The phrase "actively engaged" means that for the 2 year period before applying for an inspection authorization (IA) the applicant has been employed full-time in inspecting, supervising, overhauling, repairing, preserving, or replacing parts on aircraft certificated and maintained in accordance with the FAR.

"Full-time employment" is defined by the Department of Labor as employment averaging at least 35 hours a week. The FAA, when determining whether or not an applicant has been "actively engaged," will make allowances for absences due to sickness, vacation, and interruptions in employment caused by external factors.

Work performed on U.S. military aircraft does not meet the requirements of section 65.91 (c)(2) because these aircraft are not maintained under the FAR. IA applicants who maintain public aircraft that hold a current Federal Aviation Administration airworthiness certificate and are maintained under the FAR are considered to meet the requirements of section 65.91 (c)(2).

I hope this will clear up any gray area’s.

Richard Wyeroski (not verified)
Anonymous's picture

you are misleading this person when you say 2 years 35 hours full time employment.

No FAA certificate, rating designation or authorization requires full time employment.

65.83 does not have this language in it!

Rich Wyeroski

Stache (not verified)
Anonymous's picture

Since I posted the full time requirement the rules have changed and now part of 8900.1 Vol. 5.

August 18th, 2011 IA Renewal received news from the FAAST concerning the issue of Actively Engaged. This softened stance is helpful to those who do not work full time in aviation. Below is the quote . . .

FAA Clarifies "Actively Engaged" for IAs In a notice of policy dated Aug. 04, 2011, the FAA has clarified the term "actively engaged" with regards to those applying for and renewing an inspection authorization (IA). Current regulations state (among other requirements) that an IA must be actively engaged in maintaining aircraft for a two-year period before obtaining or renewing an IA. The new policy notice addresses the confusion caused by the term "actively engaged" and has broadened its application to cover IAs providing maintenance in rural areas, and those offering specialized expertise with rare or vintage aircraft. The definition also recognizes part-time employment and occasional activity, which does not require employment and may occur on an infrequent basis, valuing the substantive nature of experience rather than a strict quantity formula.

The order will allow FAA maintenance inspector some wiggle room to appoint IA that are not full time.

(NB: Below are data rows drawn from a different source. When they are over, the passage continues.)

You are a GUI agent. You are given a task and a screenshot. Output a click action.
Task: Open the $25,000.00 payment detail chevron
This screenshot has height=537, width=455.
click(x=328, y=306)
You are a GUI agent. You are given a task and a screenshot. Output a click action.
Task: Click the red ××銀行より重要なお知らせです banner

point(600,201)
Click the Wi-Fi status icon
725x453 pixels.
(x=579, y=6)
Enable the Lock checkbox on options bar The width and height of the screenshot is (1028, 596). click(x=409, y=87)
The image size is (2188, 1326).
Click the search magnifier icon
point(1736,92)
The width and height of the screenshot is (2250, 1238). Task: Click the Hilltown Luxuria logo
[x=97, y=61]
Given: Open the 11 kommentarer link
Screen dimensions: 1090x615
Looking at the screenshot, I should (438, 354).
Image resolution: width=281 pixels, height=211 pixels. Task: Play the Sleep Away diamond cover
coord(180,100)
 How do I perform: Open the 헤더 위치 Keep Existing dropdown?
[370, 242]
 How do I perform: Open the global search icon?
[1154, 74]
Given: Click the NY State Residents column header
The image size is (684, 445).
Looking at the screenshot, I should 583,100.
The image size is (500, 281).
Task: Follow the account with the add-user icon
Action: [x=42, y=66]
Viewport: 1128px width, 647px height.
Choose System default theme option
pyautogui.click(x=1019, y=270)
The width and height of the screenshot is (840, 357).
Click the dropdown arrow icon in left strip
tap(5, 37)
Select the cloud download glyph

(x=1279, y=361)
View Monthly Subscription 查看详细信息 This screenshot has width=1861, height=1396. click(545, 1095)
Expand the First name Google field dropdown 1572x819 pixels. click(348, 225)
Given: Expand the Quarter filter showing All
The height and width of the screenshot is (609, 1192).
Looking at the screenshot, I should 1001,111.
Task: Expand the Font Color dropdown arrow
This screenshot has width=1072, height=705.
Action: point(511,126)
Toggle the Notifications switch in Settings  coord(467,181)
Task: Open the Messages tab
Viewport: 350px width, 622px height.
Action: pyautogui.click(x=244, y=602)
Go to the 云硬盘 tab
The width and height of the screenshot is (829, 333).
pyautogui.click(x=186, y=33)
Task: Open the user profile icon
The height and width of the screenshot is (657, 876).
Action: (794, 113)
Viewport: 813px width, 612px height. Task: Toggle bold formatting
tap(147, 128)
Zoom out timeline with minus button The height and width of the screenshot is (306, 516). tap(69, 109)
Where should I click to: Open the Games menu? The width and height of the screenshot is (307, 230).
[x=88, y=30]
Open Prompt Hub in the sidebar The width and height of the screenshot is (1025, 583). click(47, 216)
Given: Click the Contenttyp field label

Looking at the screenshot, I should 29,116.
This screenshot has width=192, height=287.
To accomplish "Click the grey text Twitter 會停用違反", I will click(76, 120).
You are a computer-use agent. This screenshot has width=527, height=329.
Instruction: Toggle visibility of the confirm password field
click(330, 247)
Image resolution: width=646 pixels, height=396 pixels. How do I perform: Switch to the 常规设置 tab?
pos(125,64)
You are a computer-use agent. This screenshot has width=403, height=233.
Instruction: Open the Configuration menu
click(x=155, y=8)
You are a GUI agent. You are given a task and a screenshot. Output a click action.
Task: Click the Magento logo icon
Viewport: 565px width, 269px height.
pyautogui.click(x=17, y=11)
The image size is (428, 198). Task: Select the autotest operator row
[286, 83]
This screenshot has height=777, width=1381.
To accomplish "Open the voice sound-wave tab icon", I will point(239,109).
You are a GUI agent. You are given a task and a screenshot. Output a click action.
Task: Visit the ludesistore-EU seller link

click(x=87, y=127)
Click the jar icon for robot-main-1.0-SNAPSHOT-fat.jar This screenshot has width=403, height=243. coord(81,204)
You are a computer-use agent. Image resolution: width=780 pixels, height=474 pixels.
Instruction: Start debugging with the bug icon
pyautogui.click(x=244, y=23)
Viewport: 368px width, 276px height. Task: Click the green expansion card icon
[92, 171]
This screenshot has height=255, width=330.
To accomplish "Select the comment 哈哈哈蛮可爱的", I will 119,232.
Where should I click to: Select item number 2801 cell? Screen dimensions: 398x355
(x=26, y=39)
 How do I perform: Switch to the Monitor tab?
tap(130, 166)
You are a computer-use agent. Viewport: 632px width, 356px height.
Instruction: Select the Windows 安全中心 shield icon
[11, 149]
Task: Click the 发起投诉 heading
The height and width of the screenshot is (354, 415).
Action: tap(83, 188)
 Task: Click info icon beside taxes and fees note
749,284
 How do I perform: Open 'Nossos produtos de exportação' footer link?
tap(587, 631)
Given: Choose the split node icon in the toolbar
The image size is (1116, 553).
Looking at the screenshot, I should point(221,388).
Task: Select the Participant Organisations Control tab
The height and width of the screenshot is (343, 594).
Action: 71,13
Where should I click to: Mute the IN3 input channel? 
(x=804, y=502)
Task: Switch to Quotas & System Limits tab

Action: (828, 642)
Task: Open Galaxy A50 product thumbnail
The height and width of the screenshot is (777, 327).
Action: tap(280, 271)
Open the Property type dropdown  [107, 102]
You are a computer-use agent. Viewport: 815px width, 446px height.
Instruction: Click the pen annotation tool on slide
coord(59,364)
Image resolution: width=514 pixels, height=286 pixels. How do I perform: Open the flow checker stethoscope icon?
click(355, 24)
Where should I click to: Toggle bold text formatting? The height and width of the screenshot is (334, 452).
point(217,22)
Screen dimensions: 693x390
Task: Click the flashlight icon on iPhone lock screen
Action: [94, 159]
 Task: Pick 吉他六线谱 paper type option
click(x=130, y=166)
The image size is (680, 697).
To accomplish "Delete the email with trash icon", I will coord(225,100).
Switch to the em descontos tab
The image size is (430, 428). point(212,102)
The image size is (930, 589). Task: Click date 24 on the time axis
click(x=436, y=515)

This is a new change to the guidance and is why it is important to stay current on FARs and 8900.1 procudures.

I am teaching a IA renewal course November 3, 2012, in Oakland, CA and will covering the new material the FAA has published. I will be covering the part time requiement, but keep in mind this will be up to the local FSDO to determine.

The old requirement for full time was in the old procedures and legal interpurtations. You also have to go back to the preamble and you will fine information about full time. The government full time standars was set by the Dept. of Labor and that is where the hours came from. Needless to say it was confusing for FAA inspectors as well, so it was easy to just say no to an A&P wanting there IA. Now we have some releif.